Fin de soirée au Rex avec la présentation d’un documentaire amusant et politique : Soudain l’hiver dernier.

SOUDAIN L’HIVER DERNIER

 

Gustav Hofer et Luca Ragazzi forment un couple homosexuel des plus harmonieux. Habitant ensemble depuis des années, ils sont ravis de découvrir qu’un projet de loi est en route : le DICO (grosso modo l’équivalent du PACS en Italie). Problème : l’idée de légitimer les couples homosexuels en leur donnant les mêmes droits que les hétéros n’est pas du goût de tout le monde. Dans une Italie où le Vatican a une influence déconcertante, les opposants à cette loi se font de plus en plus nombreux.
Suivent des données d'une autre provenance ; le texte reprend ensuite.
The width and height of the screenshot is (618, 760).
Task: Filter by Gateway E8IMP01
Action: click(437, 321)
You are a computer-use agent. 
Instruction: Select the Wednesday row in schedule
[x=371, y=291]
Ensemble, Gustav et Luca vont partir filmer la mise en place de cette loi importante et recueillir l’avis des italiens lors de différentes manifestations. Aux discours des extrémistes et des fanatiques se mêlent des tranches de vie du couple, qui perd peu à peu espoir d’être reconnu dans leur société…

Soudain l’hiver dernier dresse un portrait assez triste d’une Italie fermée et conservatrice. Pour de nombreuses personnes, l’homosexualité est acceptable tant qu’elle reste dans le domaine privé mais devient un problème quand elle se prend au sérieux. Reconnaître aux couples gays des droits, serait pour bon nombre de personnes une insulte aux valeurs de la famille voire ,pour certains, un danger pour l’évolution de l’humanité ! Car, c’est bien connu, si on tolère trop de choses aux gays, tout le monde va devenir homo et il n’y aura plus de procréation (no comment !)
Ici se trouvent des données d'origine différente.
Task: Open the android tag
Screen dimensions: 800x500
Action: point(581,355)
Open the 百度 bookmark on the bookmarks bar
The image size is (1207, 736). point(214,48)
La bonne idée de ce documentaire est de ne pas se prendre trop au sérieux. Face aux discours affligeants des opposants au passage de la loi du DICO, s’insèrent des scènes de la vie conjugale de Gustav et Luca, véitable concentré de bonne humeur. Préférant présenter les choses sur le ton de l’humour et de façon très ludique, les deux réalisateurs ne nous plombent jamais et livrent au final une œuvre attachante et engagée.

Suite à la projection, le débat fut animé (certains spectateurs étant d’anciens italiens, ils ont tenus à souligner le propos du film et le véritable problème que pose l’influence grandissante du Vatican sur la politique). A l’image de leur projet, les deux réalisateurs ont été très disponibles, humbles et sympathiques. Une belle rencontre autour d’un beau documentaire dont la diffusion télé est prévue début janvier 2009 sur Arte.